Closed‑form recipes for option portfolios when stock returns are skewed and heavy‑tailed
This paper shows how to pick quantities of options to maximize two common risk‑reward scores when the underlying stock returns are skewed and have heavy tails. The authors work with a skew‑elliptical t distribution (a skewed version of the Student’s t) to model the asset returns. They derive explicit formulas for the option holdings that maximize the Sharpe ratio and a return‑to‑Value‑at‑Risk (R‑VaR) ratio under that return model.

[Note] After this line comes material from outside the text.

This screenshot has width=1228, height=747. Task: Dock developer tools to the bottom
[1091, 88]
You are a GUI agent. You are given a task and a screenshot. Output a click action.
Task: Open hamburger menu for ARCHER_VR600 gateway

Options are contracts that give the right, but not the obligation, to buy or sell a stock. Because option payoffs are nonlinear, the distribution of an options portfolio is hard to write down exactly. The authors use a common shortcut called the delta‑gamma approximation, a second‑order Taylor expansion, to approximate the portfolio profit and loss. They then combine that approximation with the skew‑t return model and a Cornish‑Fisher expansion for Value‑at‑Risk to obtain tractable expressions for the portfolio mean and variance. From those, they give closed‑form formulas for the optimal option weights. In words, the Sharpe‑maximizing weights are an explicit function of the portfolio sensitivity matrix Q, the expected change u, and the vector of option values v; a similar closed form holds for the R‑VaR maximizer but with an extra constant that depends on the VaR tail parameter.
The paper includes numerical experiments on portfolios of at‑the‑money options written on five stocks (DIS, XOM, PFE, MO and INTC). The experiments show that the allocations that maximize the Sharpe ratio differ from those that maximize the R‑VaR ratio. For example, in one call‑option case the allocation to MO differed by about 9% between the two objectives. They also report that solving these ratio problems directly tends to produce highly leveraged portfolios, which may be impractical for real investors.
Because the analytic optima can be extreme, the authors also solve constrained versions with box limits on position sizes. Imposing these limits makes the Sharpe‑ and R‑VaR‑optimized portfolios much more similar in practice. The paper therefore provides both closed‑form guidance and a practical route to safe implementations.